Quanto di questa linfa c’è in questo ritorno e nei prossimi pezzi?

Ti posso dare due risposte. Sia che ce n’è zero, perché all’atto pratico quando scrivo sono solo io: è tutto totalmente chiuso in me stesso, è il mio parco giochi e non mi interessa nulla di quello che mi sta succedendo fuori in quel momento. Da un punto di vista artistico c’è quindi sicuramente la totalità di me. Dal punto di vista, invece, della spinta e della voglia di fare, non so dare una percentuale, ma sarebbe una veramente alta: di spinta e incoraggiamento che mi è arrivato dagli altri, sia dalle persone con cui sto lavorando e sia da, in primis, la mia micro community nata su Twitch, ossia i Mini-Mu. Sono loro a darmi la sensazione di: ” oh, se ci credono loro, perché non ci devo credere io?”, se non ci credo io per primo, prima o poi, si stancheranno pure loro. Da questo punto di vista, la spinta è sicuramente anche merito dell’affetto ricevuto e di quanto gli altri mi abbiano dimostrato di crederci.

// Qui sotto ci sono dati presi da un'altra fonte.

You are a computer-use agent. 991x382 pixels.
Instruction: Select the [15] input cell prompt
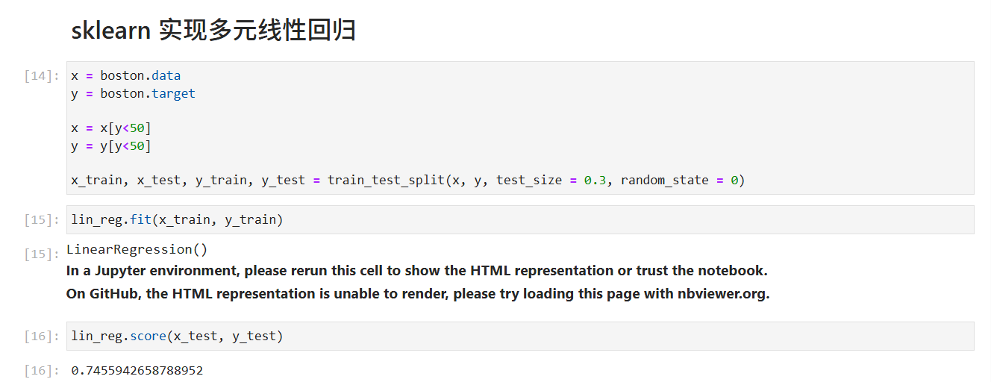pos(42,219)
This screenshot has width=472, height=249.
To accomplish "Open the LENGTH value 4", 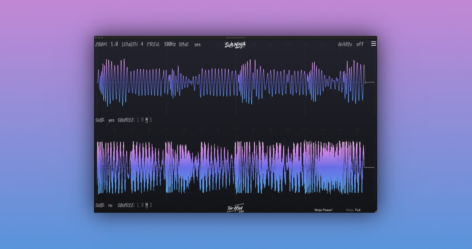I will [x=142, y=44].
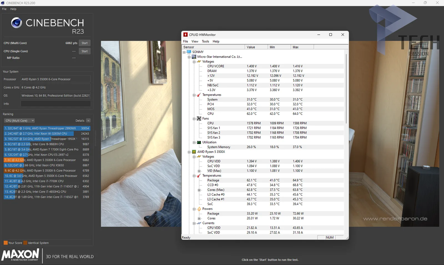
Task: Click the Powers flame icon
Action: tap(199, 209)
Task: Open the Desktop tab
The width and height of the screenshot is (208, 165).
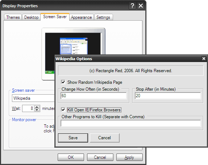Action: (31, 17)
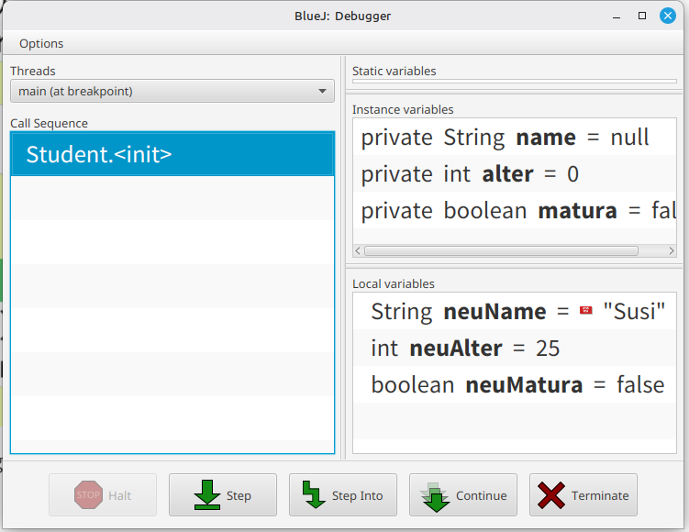Select the int neuAlter local variable
This screenshot has height=532, width=689.
tap(465, 349)
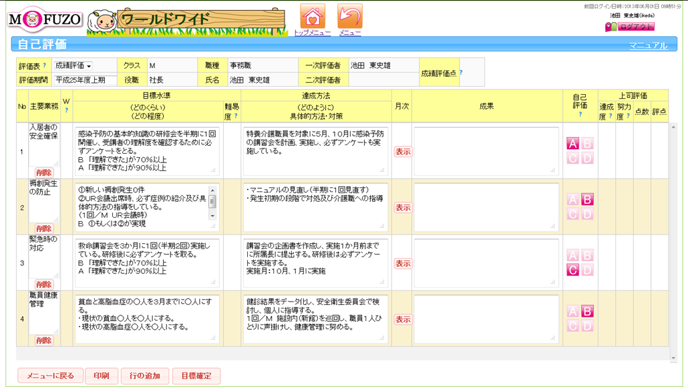Click the back-arrow Menu icon
The height and width of the screenshot is (387, 688).
point(349,16)
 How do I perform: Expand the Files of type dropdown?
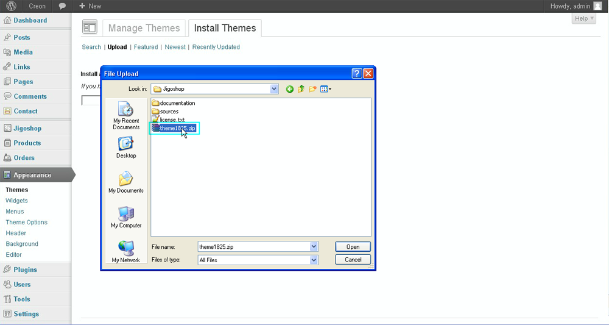[x=314, y=260]
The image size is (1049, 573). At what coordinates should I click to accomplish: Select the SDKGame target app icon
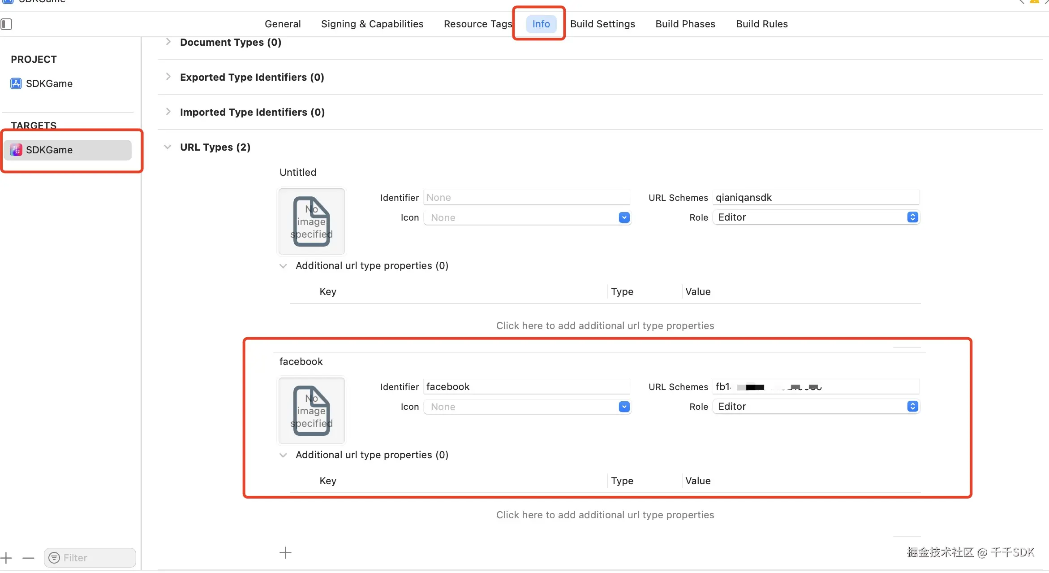pyautogui.click(x=16, y=150)
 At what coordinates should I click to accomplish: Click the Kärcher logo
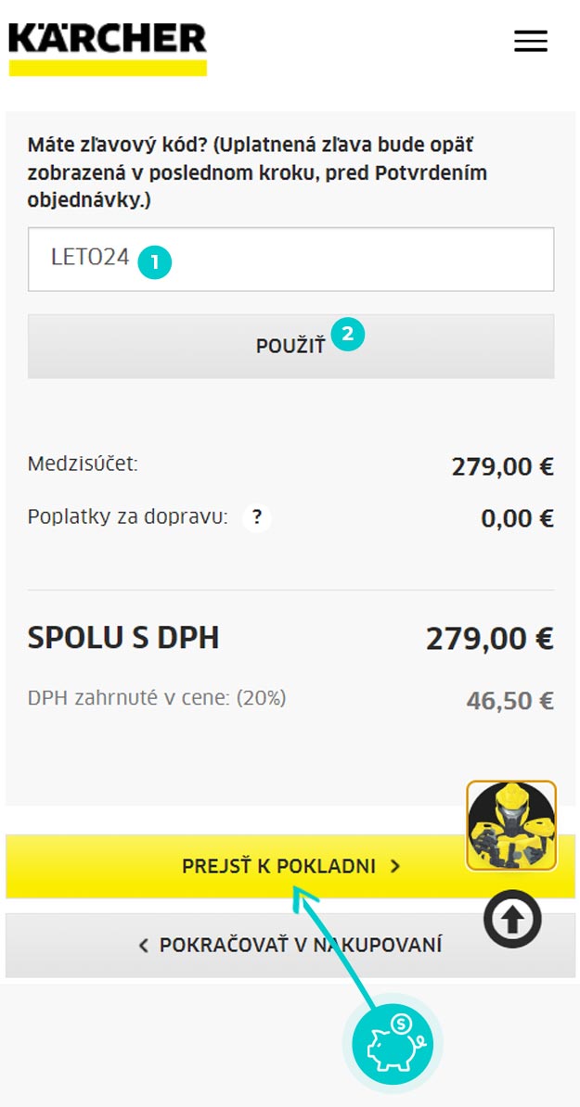point(108,49)
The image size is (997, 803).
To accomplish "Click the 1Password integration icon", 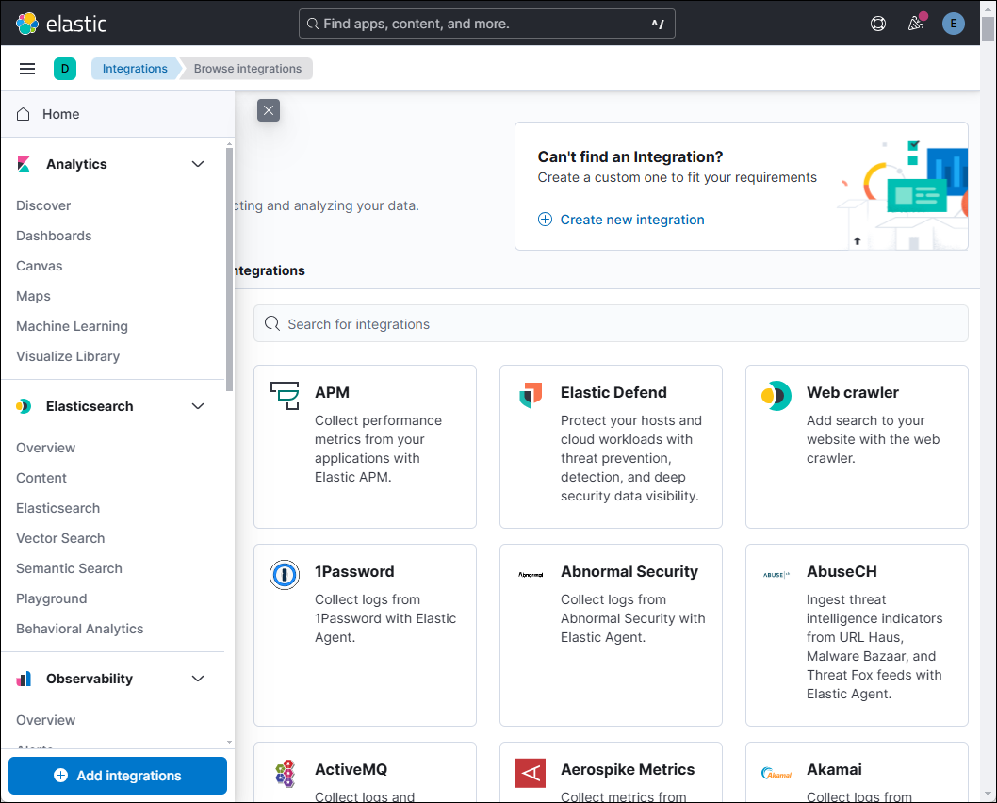I will pyautogui.click(x=284, y=574).
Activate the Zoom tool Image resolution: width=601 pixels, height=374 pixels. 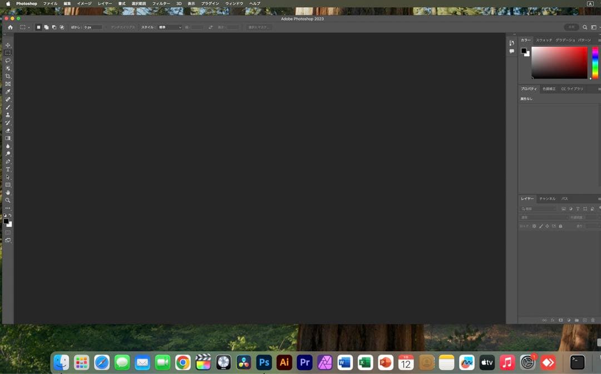click(8, 201)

L’essere così reale sui social non si trova facilmente al giorno d’oggi. Soprattutto, senza il bypassaggio di un curatore social, trovare qualcuno disposto a parlare così attivamente con i suoi fan, ma soprattutto, ad ascoltarli, penso sia un valore aggiunto.

In questo mi ha veramente salvato la dinamica delle live. L’ho cercata quando ho deciso un anno fa di tornare per dare spiegazioni, perché c’era gente che continuava a scrivermi a distanza di anni di silenzio, anche perché non ho mai raccontato niente di me e di cosa mi fosse successo nella testa. Ho ragionato molto su come fare questo ritorno, quale fosse la forma che mi facesse stare più in pace con me stesso, la più onesta con quello che dovevo dire e come dovessi dirlo, e che fosse anche la più efficace. Avevo pensato tanti modi, però mi rimaneva sempre l’ansia di preparare e inscatolare contenuti che perdono naturalezza e spontaneità. Per questo ho provato Twitch, su cui non avevo neanche pubblico ma pochi veramente interessati. Questa dimensione live mi è stata super utile sia nell’esporre quello che dovevo, sia nell’espormi e nel mostrarmi perché nessuno mi aveva mai visto parlare in una situazione che non fosse un’intervista. Anche, la mia salvezza è stata la live perché ad oggi il 99% di tutto quello che c’è sui social, non sono altro che estratti delle live. Per questo arriva tanto la spontaneità, perché lì sto solo parlando in maniera randomica, a seconda di qual è l’argomento, la domanda o la battuta. Ho provato a preparare dei video dove raccontavo delle cose ma non li ho mai postati perché non mi riconoscevo: era palese che non ero io, stavo ripetendo a memoria qualcosa che avevo scritto prima. Ho già la mia sfera in cui costruisco all’infinito, è la musica. Lì faccio qualsiasi cosa, persino cantare con quella che non è la mia voce naturale, interpretare personaggi: ho un mondo a disposizione. Non posso portarmi ovunque questo bisogno di nascondermi, di mettermi qualcosa davanti come fosse una maschera o un costume. Ai tempi mi fece venire anche il dubbio su quanto io mi fossi o non mi fossi ancora accettato come persona, e quindi la paura di espormi come Michel e se mantenere il personaggio di Mudimbi. La live è stata veramente utilissima per questo aspetto, perché mi ha fatto far pace tra Michel e Mudimbi, che forse sono la stessa identica cosa e l’unico che non l’aveva realmente capito ero io.